Rhoads took over a team that had lost 10 straight games. Iowa State had gone winless in 1930 under Noel Workman. When Veenker, who had been an assistant football coach and head basketball coach at Michigan, came to Iowa State, the Cyclones were in the midst of a 16-game losing streak.
No one expected much in 1931. Iowa State ended its losing streak with a 6-0 win over Simpson in the season-opener. The Cyclones won at Morningside, 20-6, the following weekend. A 20-0 loss at Detroit set the stage for Big Six play. When Iowa State played host to Missouri on Oct. 24, the Cyclones hadn't won a Big Six Conference game in nearly three years.
The Cyclones ended the league drought as well, beating the Tigers in Ames, 20-0. The game's biggest play was a Statue of Liberty call with left halfback Dick Grefe racing in for the touchdown. Grefe came up big the following weekend at Oklahoma. The Des Moines native caught a 56-yard TD pass for Iowa State's first score and then scored again on a line plunge as the Cyclones triumphed 13-12 in Norman.

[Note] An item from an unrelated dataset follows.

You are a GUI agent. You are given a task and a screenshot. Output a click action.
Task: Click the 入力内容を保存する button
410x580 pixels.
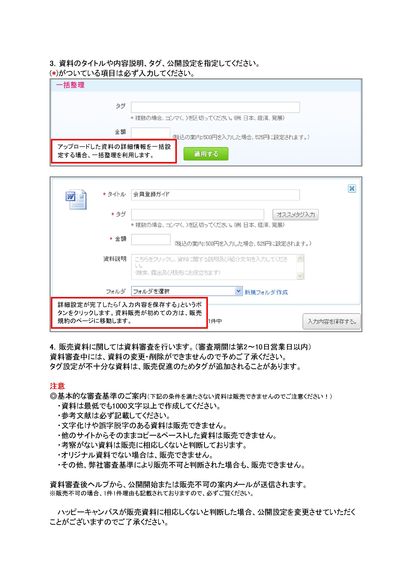[331, 321]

The biggest win of the season was an unlikely 7-6 victory over Kansas State. The Wildcats scored first for a 6-0 lead. With the ball on the Kansas State 44-yard line, right halfback Paul Schraforth heaved a 40-yard pass to right end Ken Wells. A Kansas State player tipped the ball into the hands of Wells, who raced the remaining 10 yards for a TD. Grefe then kicked the extra point for a 7-6 lead.
Kansas State, the preseason Big Six favorite, outgained Iowa State, 393-93 and had 16 first downs to the Cyclones' four. Early in the third quarter, the Wildcats drove to the Iowa State 4-yard line only to be turned back. Two additional drives into Cyclone territory did not yield any points as Iowa State won the game to improve to 5-1 overall and 3-0 in the Big Six. A one-point loss to Drake precluded a game at Nebraska to determine the conference title. Nebraska won 23-0. But nationally, Veenker was hailed as “the Moses who led the Cyclones out of the football wilderness they've wallowed in for two years.”
Veenker would coach the Cyclones through the 1936 season, fashioning a record of 21-22-8. His biggest win was probably Iowa State's 31-6 victory over Iowa in 1934. He took on athletics director duties in 1931, serving as AD until 1945. One of his proudest achievements was persuading the college to give up land to construct a golf course on the northern edge of campus. The golf course opened in 1938 and was named for Veenker in 1959, shortly after his death the same year.
By all accounts, the reserved Veenker was a man of few words. But his legacy lives on.